40 % de notre papier est importé alors qu’on pourrait davantage exploiter les forêts françaises : il est nécessaire de récolter le bois pour ne pas stocker le carbone.

Pour conclure :

– un livre numérique a une empreinte écologique beaucoup plus lourde qu’un livre papier : l’empreinte des tablettes/liseuses/reader/e-book (à vous de choisir) est considérable de par les matériaux de construction utilisés -plastiques, matières premières rares et non renouvelables-, les quantités de serveurs informatiques qu’elles requièrent et la consommation d’électricité à chaque fois qu’on la recharge (arguments Hachette). Aujourd’hui, seul Apple affiche le bilan carbone de son IPad, mais sans en préciser la méthodologie.
– le papier recyclé, qui engendre un surcoût, ne peut contenir au maximum que 60 % de fibres recyclées pour conserver des propriétés correctes, il est nécessaire d’injecter de nouvelles fibres pour obtenir de la qualité ; cependant, en tant qu’imprimeur, il est difficile de trouver du papier recyclé en France.
–  les imprimeurs doivent se (re)postionner, ils vivent une période de mutation, comme l’ensemble de la chaîne du livre. Pour eux, l’avenir est dans le service. Ils doivent tendre vers le livre « mieux imprimé, en bonne quantité, distribué entre de bonnes mains ».

Les expositions

Naruto avait une place de choix dans le salon, pour fêter son 10e anniversaire. Mais je vous avouerai que je n’ai pas prêté beaucoup d’attention à ce héros de manga.

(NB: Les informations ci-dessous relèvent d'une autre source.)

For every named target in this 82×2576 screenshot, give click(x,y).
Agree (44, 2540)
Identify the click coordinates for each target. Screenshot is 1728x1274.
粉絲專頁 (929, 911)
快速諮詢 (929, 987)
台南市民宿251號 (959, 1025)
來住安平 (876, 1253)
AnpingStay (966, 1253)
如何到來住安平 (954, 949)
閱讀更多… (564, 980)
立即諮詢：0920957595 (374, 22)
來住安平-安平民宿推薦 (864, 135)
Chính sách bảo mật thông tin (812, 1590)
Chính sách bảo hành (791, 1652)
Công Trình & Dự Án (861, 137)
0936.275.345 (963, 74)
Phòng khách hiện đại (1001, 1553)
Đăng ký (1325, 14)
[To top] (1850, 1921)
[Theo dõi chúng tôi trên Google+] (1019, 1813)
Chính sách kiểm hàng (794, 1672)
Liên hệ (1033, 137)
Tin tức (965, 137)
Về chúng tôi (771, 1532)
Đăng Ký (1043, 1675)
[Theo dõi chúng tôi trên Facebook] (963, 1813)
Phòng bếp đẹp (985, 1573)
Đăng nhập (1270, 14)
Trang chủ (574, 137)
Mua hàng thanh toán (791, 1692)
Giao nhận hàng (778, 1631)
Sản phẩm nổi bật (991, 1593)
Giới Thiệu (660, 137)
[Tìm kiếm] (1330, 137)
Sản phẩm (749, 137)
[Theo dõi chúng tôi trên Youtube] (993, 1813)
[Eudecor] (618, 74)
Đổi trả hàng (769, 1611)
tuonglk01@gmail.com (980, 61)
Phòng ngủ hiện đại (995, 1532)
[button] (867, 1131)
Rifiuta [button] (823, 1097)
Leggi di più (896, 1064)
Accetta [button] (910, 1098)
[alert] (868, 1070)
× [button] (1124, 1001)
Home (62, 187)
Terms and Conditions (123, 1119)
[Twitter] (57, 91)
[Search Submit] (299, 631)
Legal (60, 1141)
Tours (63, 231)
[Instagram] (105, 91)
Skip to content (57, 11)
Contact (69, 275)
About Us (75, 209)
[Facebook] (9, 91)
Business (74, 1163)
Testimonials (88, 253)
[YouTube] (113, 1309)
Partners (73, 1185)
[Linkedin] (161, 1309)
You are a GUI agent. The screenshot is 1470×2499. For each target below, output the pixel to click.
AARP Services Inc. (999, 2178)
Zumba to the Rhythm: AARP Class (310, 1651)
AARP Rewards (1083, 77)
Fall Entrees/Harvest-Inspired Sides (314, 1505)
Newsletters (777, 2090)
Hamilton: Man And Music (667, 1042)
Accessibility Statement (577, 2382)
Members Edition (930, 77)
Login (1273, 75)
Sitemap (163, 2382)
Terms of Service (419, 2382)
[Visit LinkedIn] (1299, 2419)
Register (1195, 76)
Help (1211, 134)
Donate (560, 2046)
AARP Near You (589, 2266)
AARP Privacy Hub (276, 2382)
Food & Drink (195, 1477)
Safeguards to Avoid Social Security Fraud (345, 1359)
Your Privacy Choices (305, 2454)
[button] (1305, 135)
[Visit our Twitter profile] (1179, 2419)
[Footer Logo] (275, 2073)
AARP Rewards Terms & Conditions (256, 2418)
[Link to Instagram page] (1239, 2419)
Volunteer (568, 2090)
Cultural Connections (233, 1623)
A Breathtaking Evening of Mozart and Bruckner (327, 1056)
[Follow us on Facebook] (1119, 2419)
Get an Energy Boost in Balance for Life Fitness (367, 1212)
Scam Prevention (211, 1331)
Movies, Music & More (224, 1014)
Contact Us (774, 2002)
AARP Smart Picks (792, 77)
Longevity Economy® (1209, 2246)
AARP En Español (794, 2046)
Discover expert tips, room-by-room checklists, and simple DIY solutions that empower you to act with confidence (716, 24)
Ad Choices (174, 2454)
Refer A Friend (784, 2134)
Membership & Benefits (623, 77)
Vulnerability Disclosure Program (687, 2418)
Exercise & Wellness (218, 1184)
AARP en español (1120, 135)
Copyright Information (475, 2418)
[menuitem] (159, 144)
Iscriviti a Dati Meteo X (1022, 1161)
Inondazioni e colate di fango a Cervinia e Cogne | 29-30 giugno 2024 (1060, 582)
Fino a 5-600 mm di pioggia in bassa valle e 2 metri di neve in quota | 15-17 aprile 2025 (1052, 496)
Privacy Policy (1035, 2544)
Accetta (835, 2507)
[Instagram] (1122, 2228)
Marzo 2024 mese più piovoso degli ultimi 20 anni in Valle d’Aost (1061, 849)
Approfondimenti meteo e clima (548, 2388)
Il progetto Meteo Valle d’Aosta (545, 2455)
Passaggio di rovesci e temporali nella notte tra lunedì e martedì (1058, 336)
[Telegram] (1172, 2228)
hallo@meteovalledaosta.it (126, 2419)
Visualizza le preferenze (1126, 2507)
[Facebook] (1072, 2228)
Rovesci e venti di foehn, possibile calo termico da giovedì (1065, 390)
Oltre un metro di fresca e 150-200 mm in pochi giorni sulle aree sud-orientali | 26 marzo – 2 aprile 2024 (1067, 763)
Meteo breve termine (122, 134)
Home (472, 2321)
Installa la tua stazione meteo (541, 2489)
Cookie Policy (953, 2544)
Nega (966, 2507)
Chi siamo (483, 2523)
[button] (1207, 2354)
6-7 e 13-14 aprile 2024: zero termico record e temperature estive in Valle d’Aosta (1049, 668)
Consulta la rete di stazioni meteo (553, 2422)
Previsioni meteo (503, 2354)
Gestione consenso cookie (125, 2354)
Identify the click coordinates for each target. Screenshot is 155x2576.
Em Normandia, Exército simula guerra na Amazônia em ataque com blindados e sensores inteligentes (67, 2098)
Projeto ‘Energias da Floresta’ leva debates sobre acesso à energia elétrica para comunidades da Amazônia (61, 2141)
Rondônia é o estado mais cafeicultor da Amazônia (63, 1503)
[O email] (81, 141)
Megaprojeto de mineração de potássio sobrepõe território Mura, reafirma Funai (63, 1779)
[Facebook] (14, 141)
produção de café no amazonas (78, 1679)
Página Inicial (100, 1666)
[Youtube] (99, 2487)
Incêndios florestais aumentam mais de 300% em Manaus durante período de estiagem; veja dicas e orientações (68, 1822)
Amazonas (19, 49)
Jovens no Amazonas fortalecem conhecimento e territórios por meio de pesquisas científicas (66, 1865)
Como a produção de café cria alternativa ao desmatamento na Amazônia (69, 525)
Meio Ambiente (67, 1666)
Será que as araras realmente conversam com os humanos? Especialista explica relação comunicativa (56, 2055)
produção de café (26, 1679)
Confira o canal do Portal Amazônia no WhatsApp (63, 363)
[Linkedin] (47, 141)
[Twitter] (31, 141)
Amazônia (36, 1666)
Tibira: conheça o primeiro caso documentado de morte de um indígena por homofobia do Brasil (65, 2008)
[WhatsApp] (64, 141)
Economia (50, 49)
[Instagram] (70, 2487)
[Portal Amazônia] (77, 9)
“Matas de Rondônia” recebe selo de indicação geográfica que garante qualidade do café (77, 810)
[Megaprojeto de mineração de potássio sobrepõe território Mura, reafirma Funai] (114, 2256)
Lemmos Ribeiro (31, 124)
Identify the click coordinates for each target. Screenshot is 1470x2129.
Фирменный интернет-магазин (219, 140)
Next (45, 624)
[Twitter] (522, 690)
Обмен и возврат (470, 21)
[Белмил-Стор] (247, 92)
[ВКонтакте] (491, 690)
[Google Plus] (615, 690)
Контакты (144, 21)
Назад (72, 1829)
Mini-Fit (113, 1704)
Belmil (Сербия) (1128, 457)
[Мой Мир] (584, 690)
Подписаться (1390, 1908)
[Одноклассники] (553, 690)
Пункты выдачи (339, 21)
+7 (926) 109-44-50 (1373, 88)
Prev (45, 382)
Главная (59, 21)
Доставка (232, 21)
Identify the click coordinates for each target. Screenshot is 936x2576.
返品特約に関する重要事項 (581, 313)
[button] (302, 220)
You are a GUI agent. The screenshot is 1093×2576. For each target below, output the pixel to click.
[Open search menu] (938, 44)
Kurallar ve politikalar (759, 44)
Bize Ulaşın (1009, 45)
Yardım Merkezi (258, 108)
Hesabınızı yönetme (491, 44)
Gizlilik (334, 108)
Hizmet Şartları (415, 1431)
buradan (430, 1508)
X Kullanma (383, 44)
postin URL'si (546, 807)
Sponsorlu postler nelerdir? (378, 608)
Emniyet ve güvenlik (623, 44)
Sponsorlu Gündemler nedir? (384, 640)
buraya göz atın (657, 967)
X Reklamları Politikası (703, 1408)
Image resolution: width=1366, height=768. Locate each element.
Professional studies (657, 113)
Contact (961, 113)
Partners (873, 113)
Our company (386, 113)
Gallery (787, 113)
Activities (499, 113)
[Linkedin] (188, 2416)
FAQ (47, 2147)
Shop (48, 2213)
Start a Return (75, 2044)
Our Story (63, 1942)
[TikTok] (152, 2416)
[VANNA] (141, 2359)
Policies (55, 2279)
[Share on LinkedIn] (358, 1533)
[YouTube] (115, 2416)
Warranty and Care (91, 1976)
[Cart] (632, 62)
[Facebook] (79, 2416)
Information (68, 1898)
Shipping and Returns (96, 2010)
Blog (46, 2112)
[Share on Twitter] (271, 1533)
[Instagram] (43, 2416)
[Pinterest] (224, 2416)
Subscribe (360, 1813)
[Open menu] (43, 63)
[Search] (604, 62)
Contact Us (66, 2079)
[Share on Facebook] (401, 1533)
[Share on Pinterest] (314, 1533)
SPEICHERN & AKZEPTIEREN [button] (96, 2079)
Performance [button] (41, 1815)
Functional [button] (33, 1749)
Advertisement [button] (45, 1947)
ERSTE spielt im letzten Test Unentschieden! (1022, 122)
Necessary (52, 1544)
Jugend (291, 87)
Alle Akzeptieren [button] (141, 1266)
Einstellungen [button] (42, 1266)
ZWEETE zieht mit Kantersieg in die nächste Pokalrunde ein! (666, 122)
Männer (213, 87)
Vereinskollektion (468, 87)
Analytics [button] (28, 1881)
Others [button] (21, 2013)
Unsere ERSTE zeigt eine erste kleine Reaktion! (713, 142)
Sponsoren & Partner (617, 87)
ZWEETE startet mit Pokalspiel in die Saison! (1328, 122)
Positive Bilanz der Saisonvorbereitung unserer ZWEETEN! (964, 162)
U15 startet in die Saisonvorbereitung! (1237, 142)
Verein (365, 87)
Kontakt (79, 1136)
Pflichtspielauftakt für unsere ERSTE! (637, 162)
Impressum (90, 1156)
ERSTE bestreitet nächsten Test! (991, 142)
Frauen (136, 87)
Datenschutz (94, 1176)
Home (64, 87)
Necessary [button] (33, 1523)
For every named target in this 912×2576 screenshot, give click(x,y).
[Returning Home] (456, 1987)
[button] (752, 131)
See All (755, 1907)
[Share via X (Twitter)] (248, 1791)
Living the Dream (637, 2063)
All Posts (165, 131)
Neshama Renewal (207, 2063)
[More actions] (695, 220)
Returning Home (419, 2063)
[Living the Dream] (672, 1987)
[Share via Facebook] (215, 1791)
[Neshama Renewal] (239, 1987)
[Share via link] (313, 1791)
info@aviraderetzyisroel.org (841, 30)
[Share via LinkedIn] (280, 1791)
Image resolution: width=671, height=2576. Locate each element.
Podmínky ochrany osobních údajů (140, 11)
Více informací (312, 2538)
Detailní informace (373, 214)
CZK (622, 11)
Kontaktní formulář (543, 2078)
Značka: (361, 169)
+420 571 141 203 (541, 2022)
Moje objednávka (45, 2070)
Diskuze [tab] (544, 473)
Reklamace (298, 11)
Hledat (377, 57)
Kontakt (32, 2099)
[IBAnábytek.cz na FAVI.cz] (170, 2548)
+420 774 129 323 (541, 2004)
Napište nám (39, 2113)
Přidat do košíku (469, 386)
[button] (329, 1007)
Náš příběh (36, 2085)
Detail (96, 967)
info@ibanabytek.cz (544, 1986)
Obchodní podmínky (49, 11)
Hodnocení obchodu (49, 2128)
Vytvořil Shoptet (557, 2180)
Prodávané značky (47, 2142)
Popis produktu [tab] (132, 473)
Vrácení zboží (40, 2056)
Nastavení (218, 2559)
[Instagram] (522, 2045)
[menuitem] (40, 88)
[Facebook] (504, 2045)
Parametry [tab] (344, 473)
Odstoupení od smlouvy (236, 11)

J’ai préféré cheminer dans la Cité, qui présentait différents travaux d’architectes portant sur des médiathèques déjà construites où dont le projet est en cours de réalisation. On remarque que toutes axent leur développement autour de l’idée de « la médiathèque 3e lieu« . Certaines sont au coeur de projets de rénovation urbaine (Vitrolles, Saint-Malo), d’autres ont été conçues au sein d’éco-quartiers (Colombes). C’était une exposition intéressante et bien construite, qui donnait envie de visiter tous ces beaux bâtiments.